MEDITAZIONE MATTUTINA NELLA CAPPELLA DELLA
DOMUS SANCTAE MARTHAE Martedì, 30 settembre 2014
(da: L’Osservatore Romano, ed. quotidiana, Anno CLIV, n.223, Merc. 01/10/2014)
«Giobbe aprì la bocca e maledì il suo giorno», lamentandosi «di quello che gli è accaduto… [dice infatti]: Perisca il giorno in cui nacqui. Perché non sono morto fin dal seno di mia madre e non spirai appena uscito dal grembo? Così ora giacerei ed avrei pace.

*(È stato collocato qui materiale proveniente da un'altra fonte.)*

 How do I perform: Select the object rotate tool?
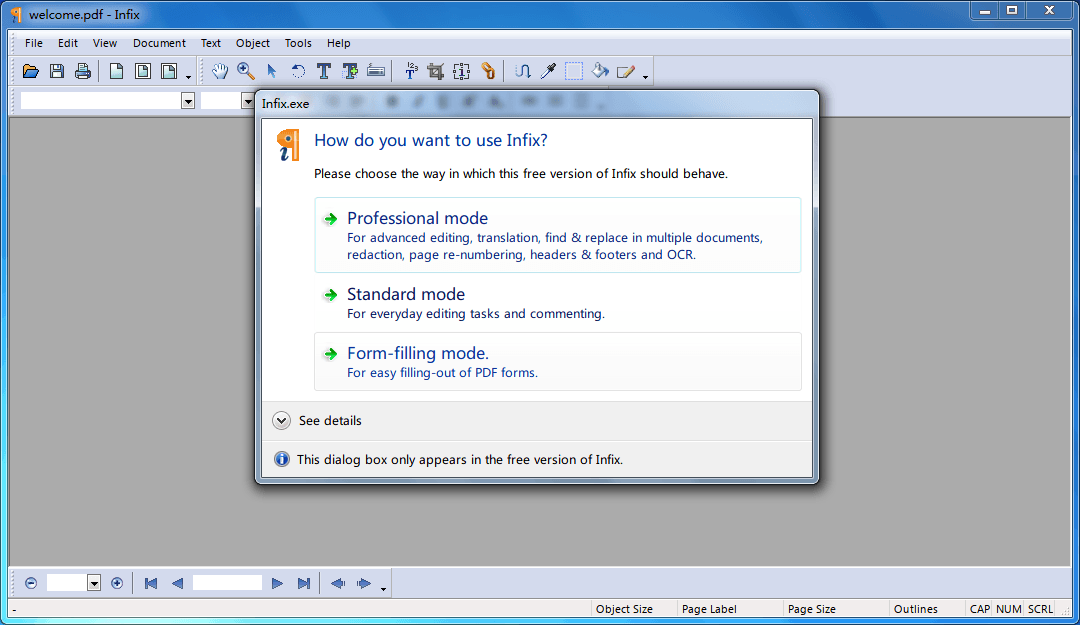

Oppure, come un aborto nascosto, più non sarei o come i bambini che non hanno visto la luce»….«Giobbe, l’uomo ricco, l’uomo giusto, che davvero adorava Dio e andava sulla strada dei comandamenti…..È stato messo alla prova: ha perso tutta la famiglia, tutti i beni, la salute, e tutto il suo corpo è diventato una piaga»…dirà infatti «Sono solo. Sono abbandonato. Perché? Perisca il giorno in cui nacqui e la notte in cui si disse: è stato concepito un maschio»…«Ma questo uomo bestemmia? Quest’uomo che sta solo, così, in questo, bestemmia? Geremia bestemmia? Gesù, quando si lamenta — “Padre, perché mi hai abbandonato?” — bestemmia? Il mistero è questo»… «Continua a pregare così, perché anche questa è una preghiera»….«Pregare è diventare in verità davanti a Dio. Si prega con la realtà. La vera preghiera viene dal cuore, dal momento che uno vive»…«La preghiera nei momenti del buio, nei momenti della vita dove non c’è speranza» e «non si vede l’orizzonte»; al punto che «tante volte si perde la memoria e non abbiamo dove ancorare la nostra speranza»….«Tanta gente è nella situazione di Giobbe. Tanta gente buona, come Giobbe, non capisce cosa le è accaduto. Tanti fratelli e sorelle che non hanno speranza»…«Ma, Signore, io ho creduto in te. Perché?». Perché «credere in te è una maledizione?». Lo stesso vale per «gli anziani lasciati da parte», per gli ammalati, per la gente sola negli ospedali. È infatti «per tutta questa gente, questi fratelli e sorelle nostre, e anche per noi quando andiamo nel cammino del buio», che «la Chiesa prega»…, «prende su di sé questo dolore»….«la Chiesa prega per tutti quanti sono nella prova del buio».
Del resto tutti noi «tante volte passiamo per questa situazione. E tanta gente pensa di finire nel niente». Ma santa Teresa si difendeva da questa insidia: ella «pregava e chiedeva forza per andare avanti, nel buio. Questo si chiama “entrare in pazienza”». Una virtù che va coltivata con la preghiera, perché — ha ammonito il vescovo di Roma — «la nostra vita è troppo facile, le nostre lamentele sono lamentele da teatro» se paragonate ai «lamenti di tanta gente, di tanti fratelli e sorelle che sono nel buio, che hanno perso quasi la memoria, quasi la speranza, che sono esiliati, anche da se stessi».